Il ricorrente conclude per l’annullamento dell’ordinanza impugnata.

3. Il Procuratore Generale, nella requisitoria scritta, conclude per l’annullamento con rinvio dell’ordinanza impugnata.

CONSIDERATO IN DIRITTO

Il ricorso deve essere rigettato.

La norma della L. n. 354 del 1975, art. 18 ter contempla le esigenze attinenti alle indagini o investigative o di prevenzione dei reati, ovvero ragioni di sicurezza o di ordine all’istituto.

Se è vero che non è sufficiente un mero sospetto della sussistenza dei presupposti previsti dalla norma, è anche vero che gli elementi concreti che devono essere evidenziati possono portare ad argomentazioni presuntive non espresse in termini di certezza: in altre parole, non deve essere dimostrato che la missiva inviata dal detenuto inciti o ordini la commissione di reati (ad esempio: che il capo mafioso detenuto con un messaggio criptico ordini un omicidio) ovvero contenga messaggi rivolti ad altri partecipi all’associazione mafiosa, così eludendo la ratio del regime di cui all’art. 41 bis ord. pen.; è sufficiente che gli elementi concreti facciano ragionevolmente dubitare che il contenuto effettivo della missiva sia quello che appare dalla semplice lettura e temere che il detenuto abbia voluto trasmettere un messaggio che abbia a che fare con le “esigenze” indicate dall’art. 18 ter cit..

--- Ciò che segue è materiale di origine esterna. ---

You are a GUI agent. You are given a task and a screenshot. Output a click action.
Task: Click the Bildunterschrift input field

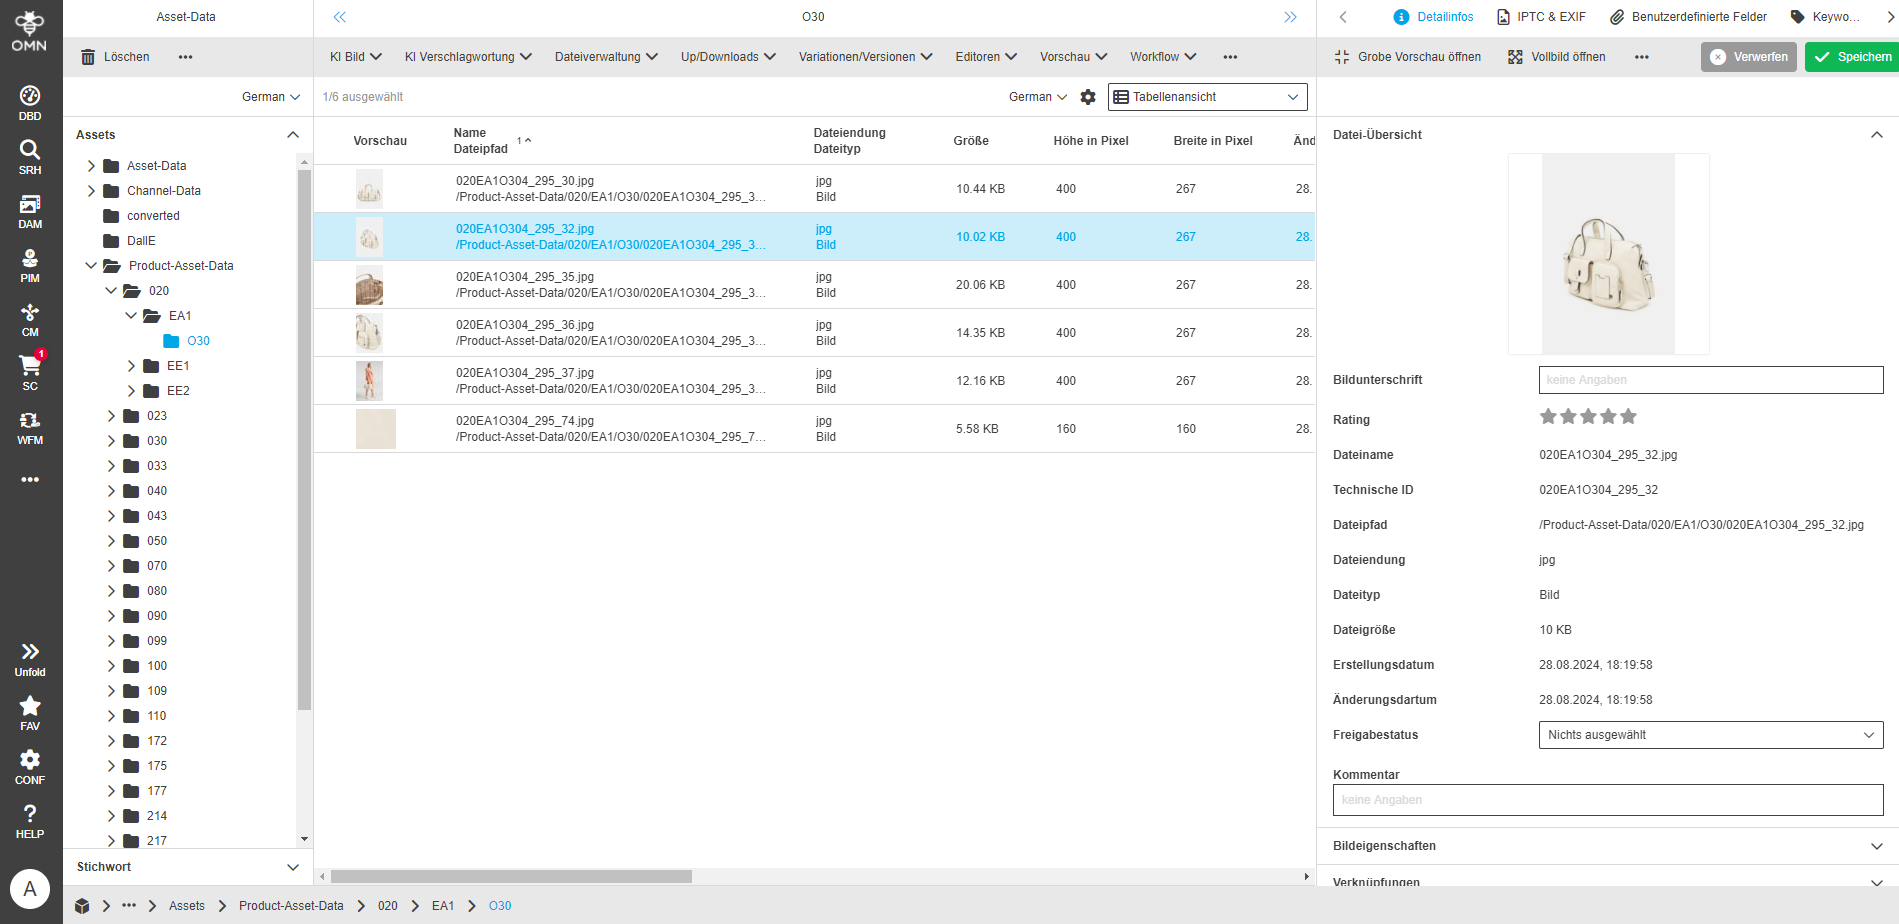click(1710, 380)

La motivazione dell’ordinanza impugnata corrisponde a quanto appena enunciato: il Tribunale di Trapani non si limita ad affermazioni generiche, che lascino trasparire il semplice sospetto sulle reali intenzioni del detenuto, ma evidenzia ed analizza le anomalie della missiva (ad esempio: l’insistenza sui numeri) e la sua sostanziale inutilità per giungere all’espressione di un timore ragionevole di un contenuto e un destinatario effettivi diversi da quelli apparenti.

Tale valutazione è correttamente correlata alla pericolosità del V., ritenuto esponente di spicco di Cosa Nostra nel territorio trapanese.

La violazione di legge e il vizio di motivazione denunciati in ricorso, pertanto, non sussistono.

P.Q.M.

Rigetta il ricorso e condanna il ricorrente al pagamento delle spese processuali.
Così deciso in Roma, il 12 febbraio 2014.